Red Hat Bugzilla – Bug 1316992
SSO: Users with uppercase letters hard coded in business processes does not work with Keycloak
Last modified: 2016-03-21 09:36:07 EDT
Created attachment 1135297 [details]
BPMS authorized with Keycloak
Description of problem:
SSO stores user records as lowercase letters strings. User can login to BC via Keycloak with loginname eg. USER, User, or user, but is authorized in lowercase letters finally. If business processes have hard coded usernames eg. task delegation to users with uppercase letters after migration to Keycloak authentication will not work properly.
Version-Release number of selected component (if applicable):
Steps to Reproduce:
1. Install EAP 6.4/BPMS 6.3.0 and authorize with RH SSO.
2. Create BC/task and delegate to user with uppercase letters in login name.
Task is not delegated to user.
Task is delegated to user.
See attached screenshot.
Is this a limitation / constraint of KeyCloak we might not be able to work around?
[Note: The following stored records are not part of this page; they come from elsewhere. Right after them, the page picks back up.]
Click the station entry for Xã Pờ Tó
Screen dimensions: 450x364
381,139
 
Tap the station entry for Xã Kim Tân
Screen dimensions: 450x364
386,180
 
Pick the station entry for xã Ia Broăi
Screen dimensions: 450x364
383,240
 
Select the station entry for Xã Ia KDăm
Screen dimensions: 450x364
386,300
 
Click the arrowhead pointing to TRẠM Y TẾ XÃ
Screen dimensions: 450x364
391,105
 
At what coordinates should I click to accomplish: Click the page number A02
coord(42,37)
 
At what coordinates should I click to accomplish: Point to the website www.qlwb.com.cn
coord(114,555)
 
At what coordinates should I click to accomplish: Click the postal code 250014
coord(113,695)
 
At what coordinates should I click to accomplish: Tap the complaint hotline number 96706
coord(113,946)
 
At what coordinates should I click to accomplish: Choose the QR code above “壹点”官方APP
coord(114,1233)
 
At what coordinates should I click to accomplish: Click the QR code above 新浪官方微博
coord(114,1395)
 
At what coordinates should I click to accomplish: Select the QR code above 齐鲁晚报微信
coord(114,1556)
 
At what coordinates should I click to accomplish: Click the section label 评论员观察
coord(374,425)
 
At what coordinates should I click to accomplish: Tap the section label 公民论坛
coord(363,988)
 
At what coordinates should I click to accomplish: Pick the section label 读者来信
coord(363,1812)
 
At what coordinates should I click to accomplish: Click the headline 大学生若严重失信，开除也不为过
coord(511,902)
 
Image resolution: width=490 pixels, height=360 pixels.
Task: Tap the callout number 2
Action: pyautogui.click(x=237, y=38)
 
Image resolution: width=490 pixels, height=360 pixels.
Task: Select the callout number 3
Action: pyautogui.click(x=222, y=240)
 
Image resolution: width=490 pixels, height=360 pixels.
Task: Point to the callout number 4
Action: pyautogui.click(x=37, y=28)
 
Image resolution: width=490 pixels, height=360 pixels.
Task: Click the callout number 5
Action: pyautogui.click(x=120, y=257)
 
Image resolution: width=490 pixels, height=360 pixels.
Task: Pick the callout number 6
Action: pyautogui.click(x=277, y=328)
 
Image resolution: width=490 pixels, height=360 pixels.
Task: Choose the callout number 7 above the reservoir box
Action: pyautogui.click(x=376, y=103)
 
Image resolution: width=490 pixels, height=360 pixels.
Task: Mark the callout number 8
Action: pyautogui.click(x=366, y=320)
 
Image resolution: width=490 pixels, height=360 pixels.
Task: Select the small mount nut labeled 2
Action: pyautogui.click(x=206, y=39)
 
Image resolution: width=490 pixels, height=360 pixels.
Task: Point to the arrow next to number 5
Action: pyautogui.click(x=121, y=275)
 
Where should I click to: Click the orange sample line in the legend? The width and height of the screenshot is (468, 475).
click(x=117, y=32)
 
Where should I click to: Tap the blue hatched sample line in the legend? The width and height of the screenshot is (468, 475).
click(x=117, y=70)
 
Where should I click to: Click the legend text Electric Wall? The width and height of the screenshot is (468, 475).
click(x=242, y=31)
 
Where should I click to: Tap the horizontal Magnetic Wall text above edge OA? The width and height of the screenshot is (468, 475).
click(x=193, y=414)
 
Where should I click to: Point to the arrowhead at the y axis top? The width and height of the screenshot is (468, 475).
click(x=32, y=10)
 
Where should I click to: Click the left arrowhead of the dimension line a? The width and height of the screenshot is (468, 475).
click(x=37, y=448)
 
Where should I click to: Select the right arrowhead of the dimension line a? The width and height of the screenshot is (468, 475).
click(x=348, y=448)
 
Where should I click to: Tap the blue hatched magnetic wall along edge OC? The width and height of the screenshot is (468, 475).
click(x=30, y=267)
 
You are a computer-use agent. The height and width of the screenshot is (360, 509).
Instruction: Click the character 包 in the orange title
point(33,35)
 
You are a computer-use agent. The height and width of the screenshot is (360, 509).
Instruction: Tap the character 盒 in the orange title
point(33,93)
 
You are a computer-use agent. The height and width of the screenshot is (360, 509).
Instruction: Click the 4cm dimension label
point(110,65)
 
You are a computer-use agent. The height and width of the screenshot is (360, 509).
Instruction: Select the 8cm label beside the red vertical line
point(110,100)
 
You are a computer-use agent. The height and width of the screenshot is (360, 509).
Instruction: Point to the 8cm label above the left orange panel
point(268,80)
KeyCloak 1.9 (RH SSO 7.0.0.ER7) converts users to lowercase and roles are case sensitive.
It seems a limitation from the Keycloak and its adapter.
Comments from the KC team "I'm afraid this is by design and we can't change it in Keycloak. In Keycloak username is not case sensitive, further we convert to lowercase to make sure the username is consistent.
If we had case insensitive match of username, but didn't lowercase you could end up either "username" or "Username" in the token and both referring to the same user."